Coolness und Verletzlichkeit

IRAN Shahin Najafi wird wegen seiner Songs von vielen Iranern geliebt, aber auch mit dem Tod bedroht. Am Wochenende trat der in Deutschland lebende Künstler als Dichter und als orientalischer Singer-Songwriter auf

VON ANDREAS HARTMANN

Shahin Najafi liebt es, sich zu verändern. Rein optisch sah man bei zwei Auftritten des Exiliraners an diesem Wochenende zwei unterschiedliche Identitäten des Musikers. Bei seiner kurzen musikalischen Darbietung während einer Veranstaltung anlässlich des 80. Jahrestages der Bücherverbrennung erlebte man in der Akademie der Künste den intellektuell wirkenden Dichter Najafi in Anzug und Krawatte. Einen Tag später, bei seinem Konzert im beschaulichen Berliner Club Lido, ging Najafi dagegen ganz in seiner Rolle als Popmusiker auf, der das ganze Konzert über seine verspiegelte Sonnenbrille als Zeichen seiner Coolness nicht abnahm. Das Eintauchen in verschiedene Identitäten ist für den Musiker jedoch nicht nur ein Spiel, sondern zum Teil auch Überlebensstrategie.

Der Musiker ist vor acht Jahren nach Deutschland ins Exil gegangen. In seinen Songs hatte er die Bigotterie der iranischen Gesellschaft angeprangert, sich für Frauenrechte ausgesprochen und weitere Tabus in für iranische Verhältnisse subversiver Manier aufgegriffen. Das missfiel den Mullahs, und am Ende drohten dem Künstler drakonische Strafen, von denen in unseren Ohren die Forderung nach Auspeitschen am schmerzhaftesten klingt. Das alles war jedoch noch nichts im Vergleich zu dem, was vor ziemlich genau einem Jahr passierte. Der inzwischen in Köln lebende Musiker veröffentlichte seinen Song „Naghi“, eine frech-fröhliche Tanznummer mit rapartigem Gesang. Als Plattencover dazu dachte sich Najafi gezielt eine Provokation aus, ein Bild, auf dem die Kuppel einer Moschee aussieht wie eine weibliche Brust. Aus der Brustwarze ragt eine Regenbogenfarbe, das Symbol der Schwulenbewegung. Shahin Najafi lebte zwar längst in Deutschland, stellte jedoch für die iranischen Großajatollahs offensichtlich immer noch eine Gefahr dar.

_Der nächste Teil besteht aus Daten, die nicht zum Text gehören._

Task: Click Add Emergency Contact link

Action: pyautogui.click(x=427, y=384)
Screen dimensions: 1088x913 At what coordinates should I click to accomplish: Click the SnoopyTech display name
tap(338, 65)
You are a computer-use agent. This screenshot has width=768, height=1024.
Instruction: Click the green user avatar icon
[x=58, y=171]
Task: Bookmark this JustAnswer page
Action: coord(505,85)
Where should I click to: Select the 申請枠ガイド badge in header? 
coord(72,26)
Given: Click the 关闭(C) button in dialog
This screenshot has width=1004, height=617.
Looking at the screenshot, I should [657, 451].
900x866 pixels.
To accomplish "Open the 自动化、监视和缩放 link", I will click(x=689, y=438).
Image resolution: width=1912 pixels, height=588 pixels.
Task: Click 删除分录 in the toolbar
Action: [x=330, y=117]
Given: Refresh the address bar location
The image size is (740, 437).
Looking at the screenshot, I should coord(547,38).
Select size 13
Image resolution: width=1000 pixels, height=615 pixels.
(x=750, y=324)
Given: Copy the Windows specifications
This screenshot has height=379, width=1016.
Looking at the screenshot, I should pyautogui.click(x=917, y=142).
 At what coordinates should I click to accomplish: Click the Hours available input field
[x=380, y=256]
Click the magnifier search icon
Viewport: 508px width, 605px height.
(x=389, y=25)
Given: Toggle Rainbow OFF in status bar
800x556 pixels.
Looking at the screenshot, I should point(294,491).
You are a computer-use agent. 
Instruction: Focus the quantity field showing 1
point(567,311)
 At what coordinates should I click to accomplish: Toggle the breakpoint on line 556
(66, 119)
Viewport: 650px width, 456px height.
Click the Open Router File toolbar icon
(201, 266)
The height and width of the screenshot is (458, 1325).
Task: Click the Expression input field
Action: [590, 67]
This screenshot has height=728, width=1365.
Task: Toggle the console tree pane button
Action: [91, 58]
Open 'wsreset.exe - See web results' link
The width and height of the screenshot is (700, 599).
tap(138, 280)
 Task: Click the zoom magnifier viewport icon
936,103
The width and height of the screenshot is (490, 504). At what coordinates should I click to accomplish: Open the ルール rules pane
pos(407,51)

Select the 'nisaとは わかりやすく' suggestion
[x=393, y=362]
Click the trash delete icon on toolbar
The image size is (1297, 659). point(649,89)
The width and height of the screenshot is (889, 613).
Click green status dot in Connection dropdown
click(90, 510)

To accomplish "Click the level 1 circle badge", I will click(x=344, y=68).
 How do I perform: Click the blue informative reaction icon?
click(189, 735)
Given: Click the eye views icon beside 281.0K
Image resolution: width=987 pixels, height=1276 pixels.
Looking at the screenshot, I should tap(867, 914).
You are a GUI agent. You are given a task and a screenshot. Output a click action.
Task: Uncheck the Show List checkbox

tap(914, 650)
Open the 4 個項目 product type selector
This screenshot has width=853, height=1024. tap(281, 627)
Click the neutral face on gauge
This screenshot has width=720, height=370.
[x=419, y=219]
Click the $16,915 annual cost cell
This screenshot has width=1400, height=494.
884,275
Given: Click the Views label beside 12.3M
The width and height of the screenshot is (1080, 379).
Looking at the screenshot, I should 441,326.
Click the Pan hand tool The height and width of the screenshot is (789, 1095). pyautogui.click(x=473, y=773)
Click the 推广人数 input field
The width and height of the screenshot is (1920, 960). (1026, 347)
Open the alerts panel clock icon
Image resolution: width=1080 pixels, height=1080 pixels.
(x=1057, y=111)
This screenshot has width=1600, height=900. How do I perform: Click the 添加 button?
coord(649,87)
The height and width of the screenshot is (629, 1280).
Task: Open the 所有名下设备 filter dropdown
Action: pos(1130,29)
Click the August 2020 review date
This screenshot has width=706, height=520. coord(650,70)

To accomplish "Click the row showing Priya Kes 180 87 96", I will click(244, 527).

Er sei ein Gotteslästerer, so der Befund, nachdem „Naghi“ im Iran innerhalb kürzester Zeit zu einem riesigen Aufreger wurde. Eine Fatwa wurde gegen den Sänger ausgesprochen und ein Kopfgeld von 100.000 Euro ausgelobt. Seitdem genießt Shahin Najafi den zweifelhaften Ruhm, wie Salman Rushdie ein Künstler zu sein, der wegen seiner Kunst mit dem Tod bedroht wird.

Najafi tauchte unter, sein Freund Günter Wallraff stellte ihm eine Wohnung, eine Zeit lang lebte er mit Personenschutz. Er schrieb ein Buch, das dieser Tage erscheint und den Titel „Wenn Gott schläft. Mein Leben, mein Land, der Iran, meine Songs und Gedichte“ trägt. Darin geht es darum, was dem Musiker seit der Fatwa widerfahren ist, aber auch um seine Arbeit als Musiker und über seine Gedanken über den Iran. Man erfährt, dass Shahin Najafi früher auf eine Koranschule ging. Er hielt sich von Alkohol und Frauen fern und befolgte islamische Riten. Erst nach dem Militärdienst hinterfragte er sein bisheriges Leben. Er begann zu rauchen und zu trinken, an einer Stelle seines Buchs schreibt er: „Ich wollte kein Sklave Gottes sein.“

Shahin Najafi ist heute Anfang 30, hat jedoch schon einige Häutungen hinter sich. Und er bleibt ein Suchender. So wie er im letzten Jahr seinen Look immer wieder verändert hat, sich ein ganzes Arsenal an Mützen und Sonnenbrillen zur Tarnung zugelegt und seine lange Mähne inzwischen einem Kurzhaarschnitt gewichen ist, transformiert er sich auch musikalisch. Seit „Naghi“ nannte man ihn einen Rapper. Das war von Anfang an ein Missverständnis, deutlich wurde dies bei seinen Auftritten in Berlin. Najafi begleitete sich selbst mit der akustischen Gitarre, neben ihm saßen ein weiterer Gitarrist und ein Klarinettist, der sein Instrument eher klezmerartig jubilieren ließ. Najafi zeigte sich als orientalischer Singer-Songwriter, den man durchaus in die Tradition von Bob Dylan oder Woodie Guthrie einordnen könnte, als lyrisch versierten Protestsänger, der Gedichte im Songformat vorträgt.

Man merkte dem Sänger an, dass die Rolle, die er nun innehat, noch recht neu ist für ihn. Das Publikum im Lido bestand zum großen Teil aus in Deutschland lebenden Exiliranern, für die Najafi eine Ikone des Protests geworden ist. „Ich bin kein Superstar, ich bin nur ein Mensch“, sagte er an einer Stelle während des Konzerts, um klarzumachen, dass man von ihm, dem Künstler, nicht zu viel erwarten sollte.

Najafi machte seine Ansagen auf Farsi und auf Deutsch, er stellte sofort einen innigen Kontakt mit seinem Publikum her, das die meisten seiner Lieder mitsang. Es wurde bald deutlich emotional, und Najafi wirkte, obwohl er sich nicht in die Augen blicken ließ, berührt von dem Zuspruch, den er empfing. Er sagte, es sei für ihn nun weniger wichtig, woher er komme und wo er gerade stehe, als vielmehr, wohin es mit ihm noch gehen werde, er ging ganz offen um mit seiner Unsicherheit und blieb trotzdem erstaunlich souverän. Am Ende kündigte er „Naghi“, das Lied, das sein Leben für immer verändert hat, mit den Worten an, er hasse diesen Song, aber er gehöre nun mal zu ihm. Da sprangen alle von ihren Sitzen, strömten an den Bühnenrand und feierten einen Sänger, der nochmals deutlich gemacht hat, dass er sich auch in Zukunft nicht von Mullahs das Singen verbieten lassen wird.